Cycling: Hinault lashes out at Jalabert drug claims

AFP
Bernard Hinault (R), French former cyclist champion and member of the directory board of the Tour de France cycling race, answers a journalist's questions after cycling a 25 km ride on March 22, 2013 in Bonifacio, on the French Mediterranean island of Corsica, during an event to uncloak the countdown 100 days ahead of the race which will start from Porto-Vecchio, Corsica. (Getty Images)

Bernard Hinault (R), French former cyclist champion and member of the directory board of the Tour de France cycling race, answers a journalist’s questions after cycling a 25 km ride on March 22, 2013 in Bonifacio, on the French Mediterranean island of Corsica, during an event to uncloak the countdown 100 days ahead of the race which will start from Porto-Vecchio, Corsica. (Getty Images)

Five-time winner of the Tour de France Bernard Hinault on Thursday claimed that the future of the famous race was under threat because of the string of admissions and accusations about drug-taking in the sport’s past.

Hinault’s compatriot Laurent Jalabert was this week accused of taking the banned blood booster erythropoetin (EPO) on the scandal-hit 1998 Tour.

The 100th edition of the Tour, which starts on Saturday, is the first since the Lance Armstrong scandal last year and cycling is hoping to move on from the damaging revelations of widespread doping in the peloton.

But the issue has refused to go away with the claims surrounding Jalabert — and an admission last weekend by 1997 Tour winner Jan Ullrich that he doped during his career.

Hinault told Europe 1 radio of the Jalabert allegations: “It was 15 years ago, so we’ve got to stop bringing out the dead.

“It’s like they want to kill the Tour. They want to kill the Tour de France, even the senators with their rubbish,” he said, referring to a French upper house committee currently probing the effectiveness of the fight against doping in sport.

According to L’Equipe newspaper, Jalabert’s alleged use of EPO emerged via documents relating to anonymous retrospective testing for drug use carried out in 2004 that were submitted to the committee.

Hinault, who won cycling’s biggest prize in 1978, 1979, 1981, 1982 and 1985 and is France’s last winner of the race, questioned why the revelations had emerged now.

“Why are we always looking at cycling,” the 58-year-old said. “Why don’t samples from the 1990s (from other sports) still exist? Why haven’t they brought that out? They’ve got to stop this nonsense.

“It’s always cycling that gets it in the neck. We’re maybe not cleaner than other sports but we’re not dirtier either. At least I don’t think so.”

Hinault admitted that he was angry but called for every sport to be treated equally.

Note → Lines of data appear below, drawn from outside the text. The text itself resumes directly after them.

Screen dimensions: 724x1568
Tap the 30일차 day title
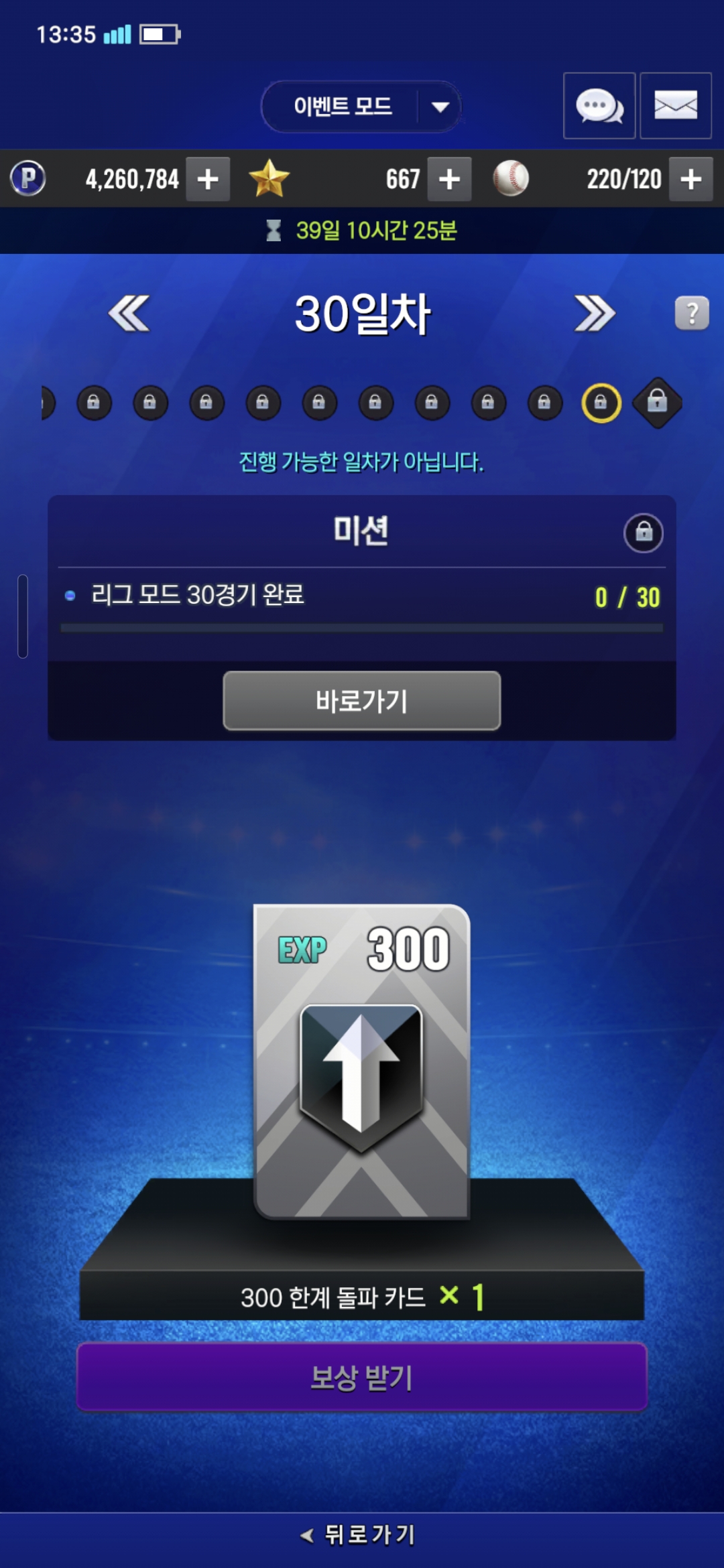[362, 314]
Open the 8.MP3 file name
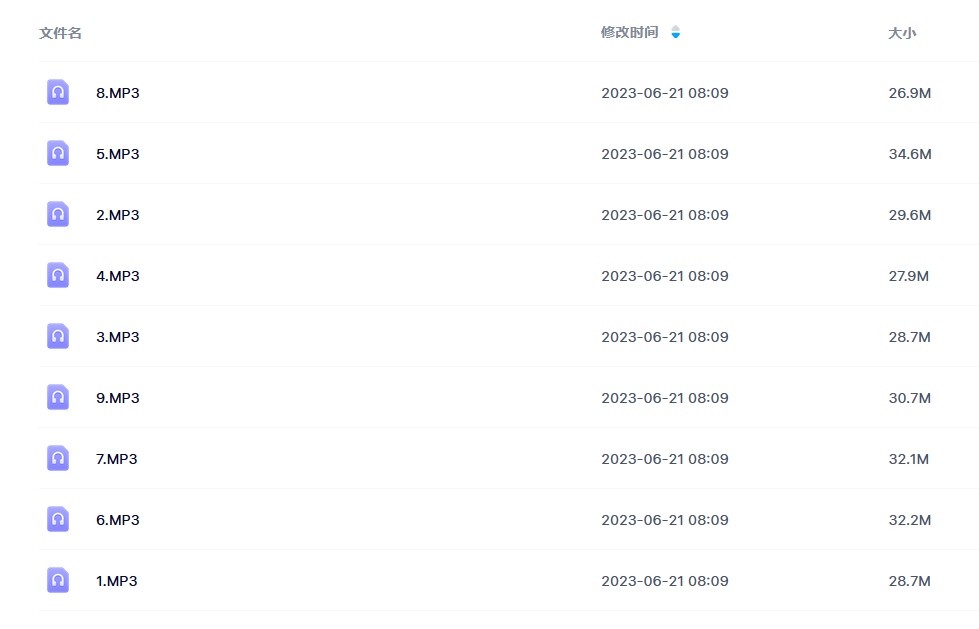Viewport: 979px width, 629px height. coord(117,93)
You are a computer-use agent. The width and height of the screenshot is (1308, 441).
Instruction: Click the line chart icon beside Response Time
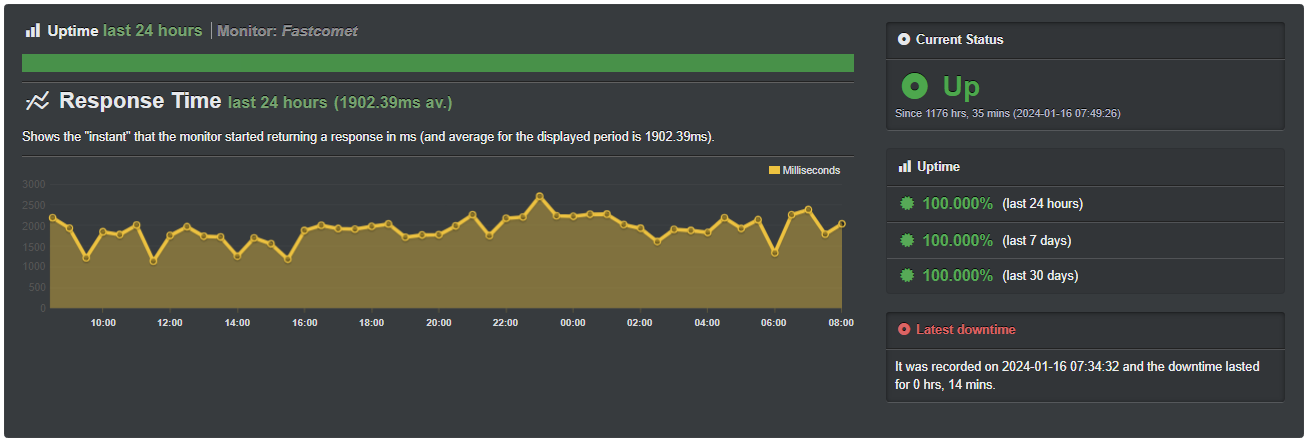(37, 101)
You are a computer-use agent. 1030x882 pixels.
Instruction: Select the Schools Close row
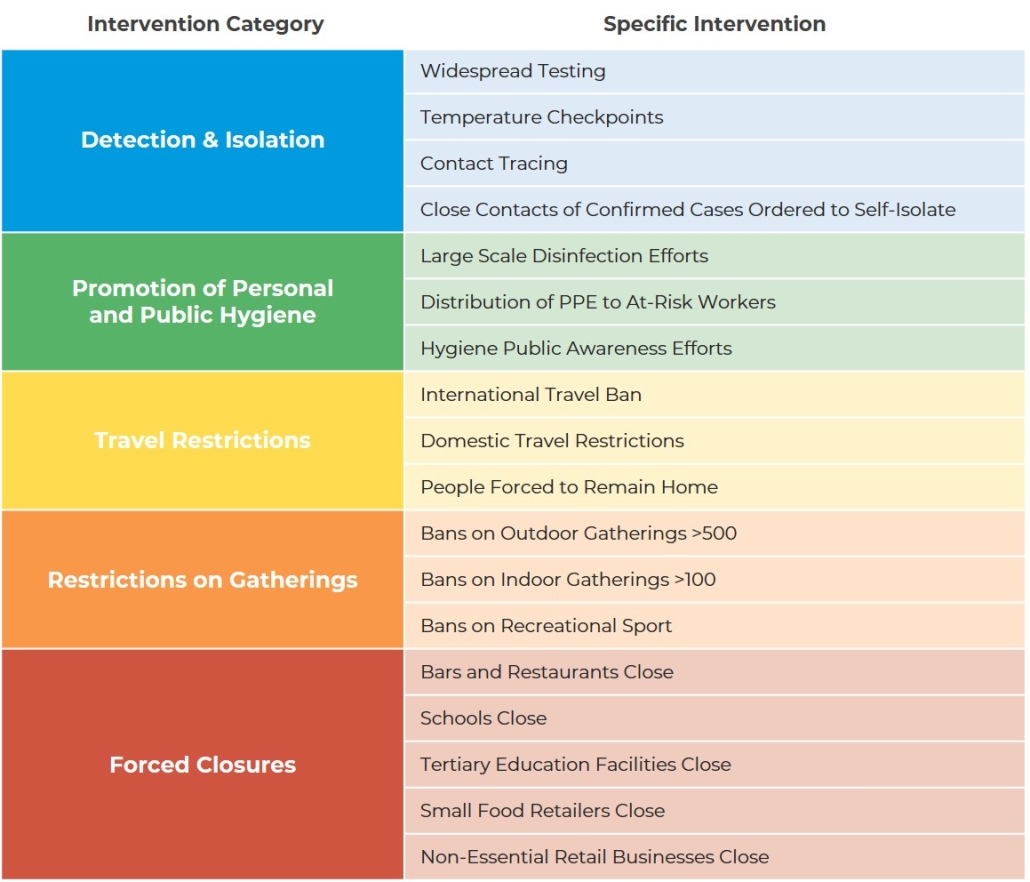pyautogui.click(x=714, y=718)
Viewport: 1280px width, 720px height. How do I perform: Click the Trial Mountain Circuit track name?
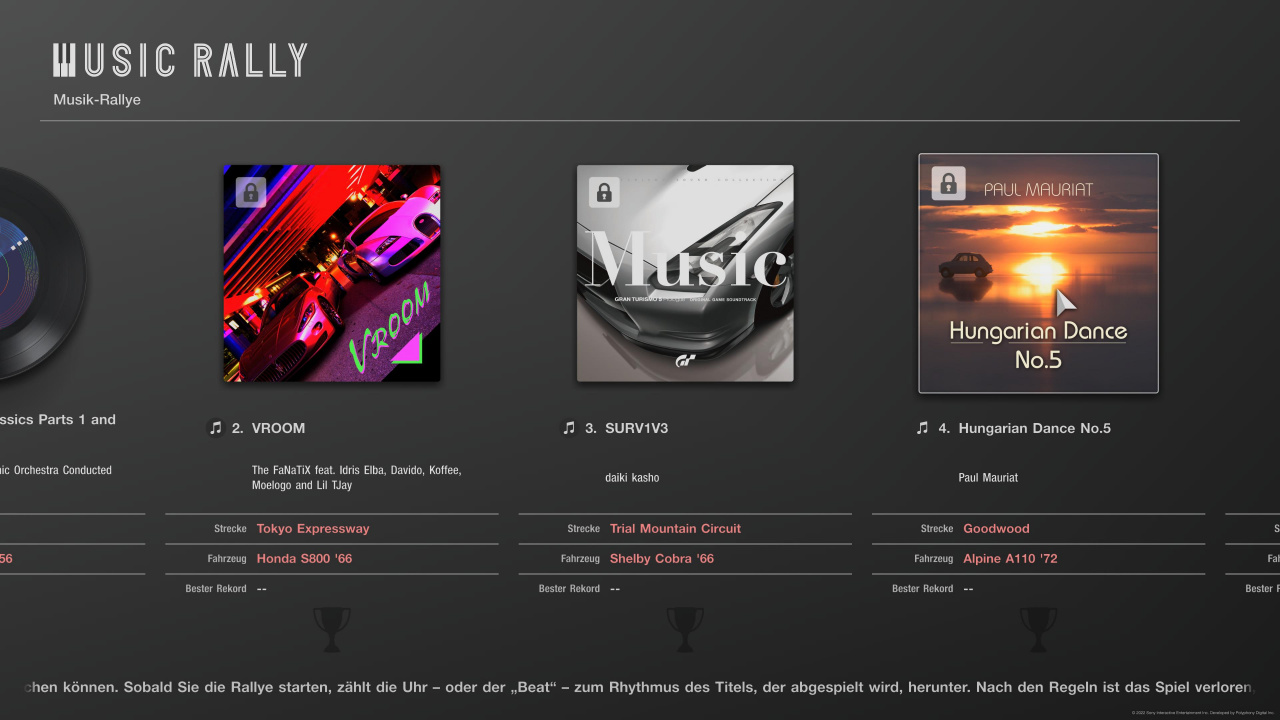(675, 529)
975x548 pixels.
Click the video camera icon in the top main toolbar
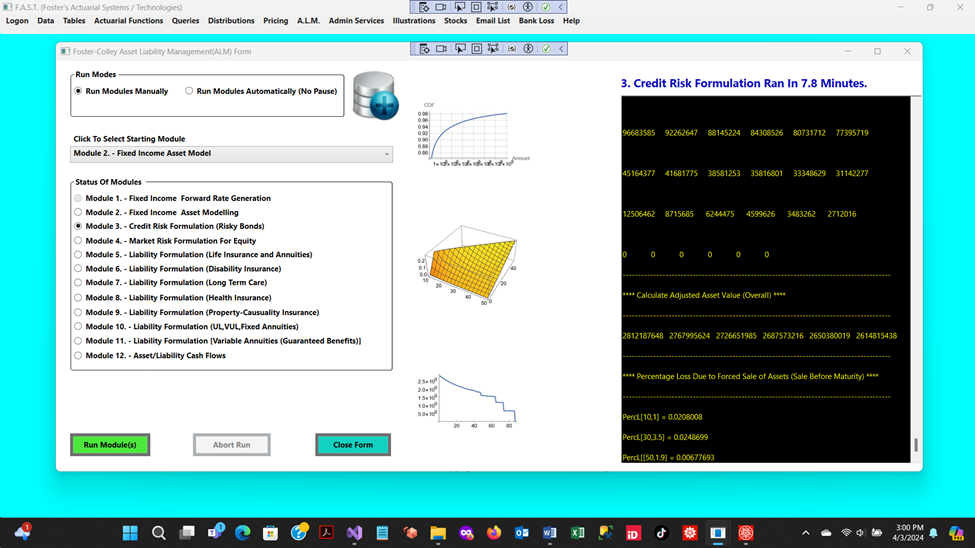pos(441,7)

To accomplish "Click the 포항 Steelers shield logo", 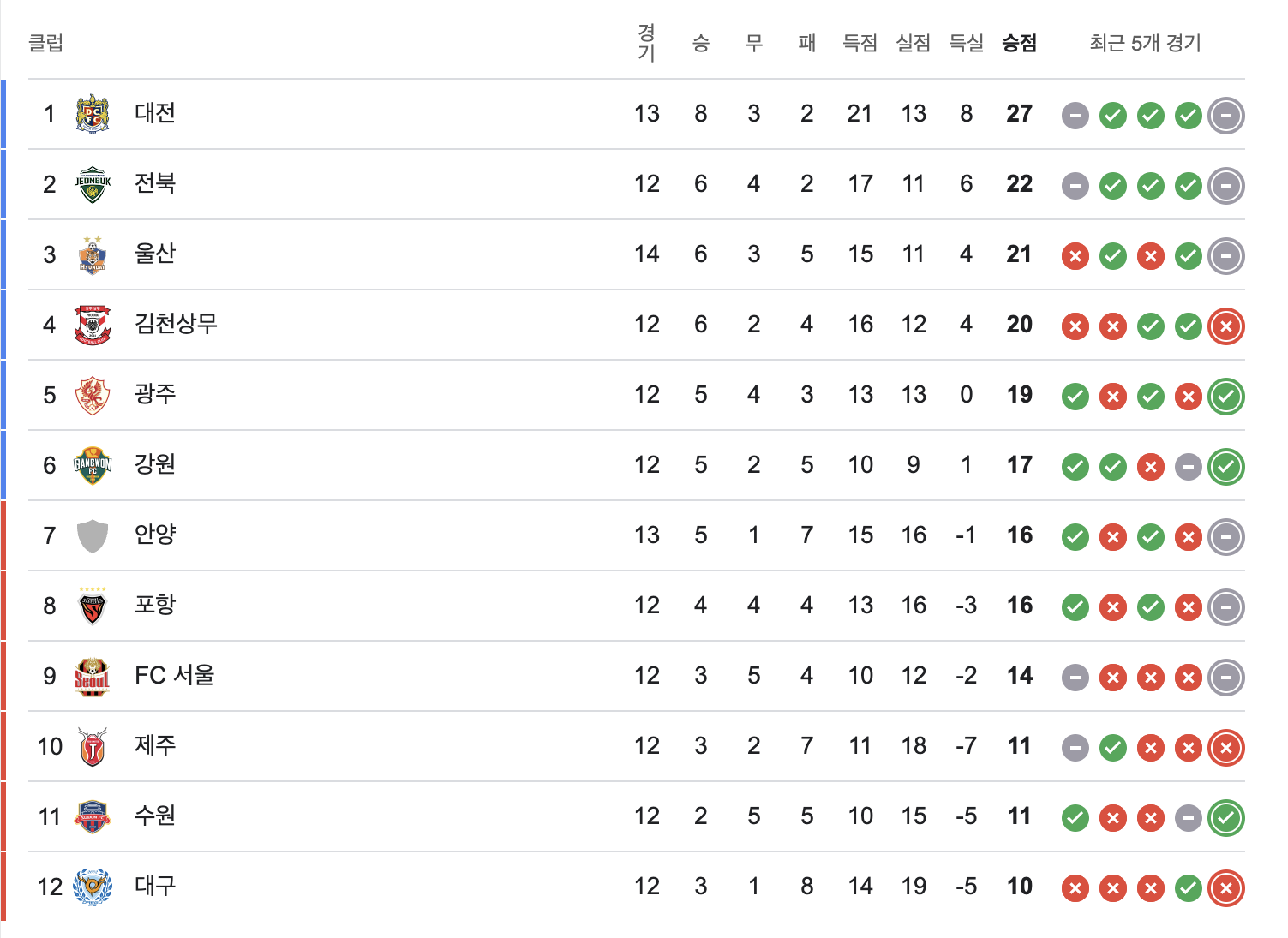I will point(93,606).
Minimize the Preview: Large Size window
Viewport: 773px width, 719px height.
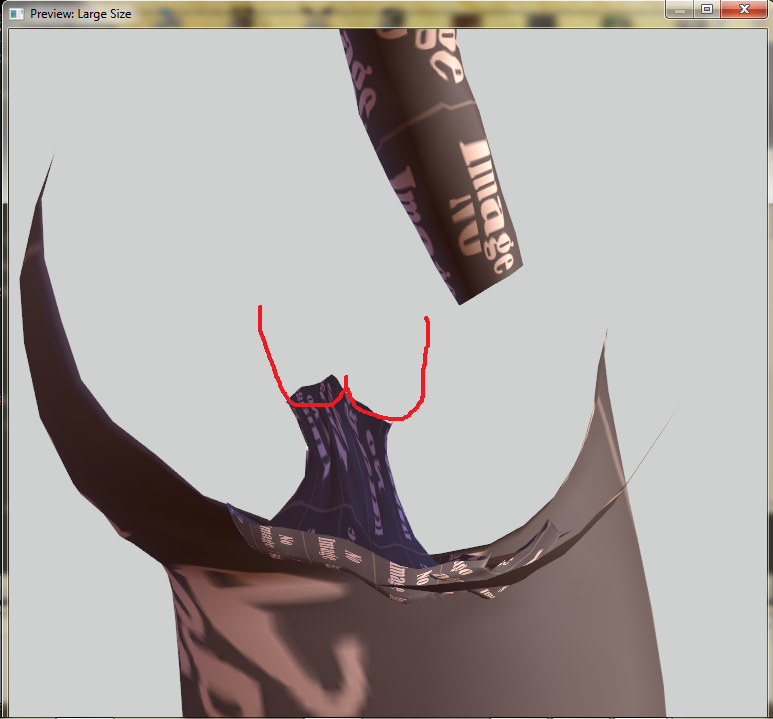(x=680, y=9)
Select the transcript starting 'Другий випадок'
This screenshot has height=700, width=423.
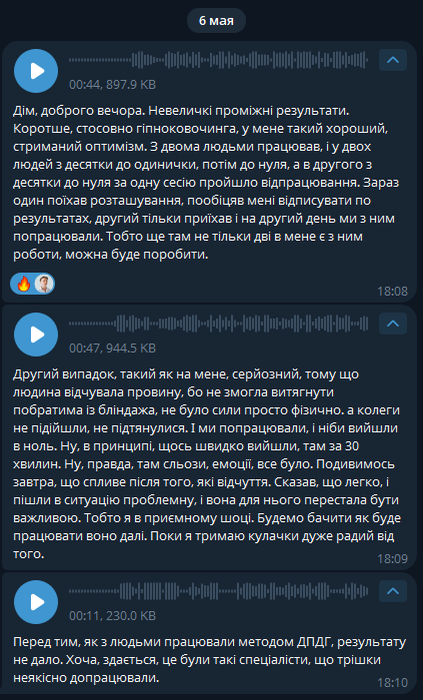207,464
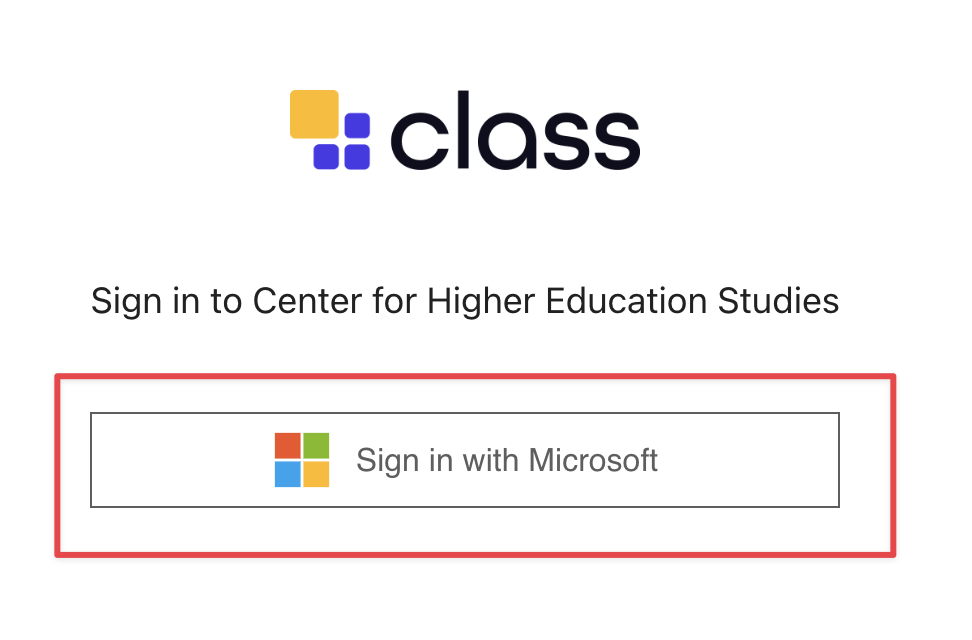Click the "class" wordmark text

pos(514,130)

Speaking on the same programme, the director of the Tour de France, Christian Prudhomme, repeated his call for a “truly independent commission” to cover all sports and doping cases.

“We haven’t got anything new to say about the end of the 1990s and early 2000s, which was an extremely dark period for cycling. We know that.

“Cycling cheated, perhaps more than other sports, but now it’s not different from other sports.”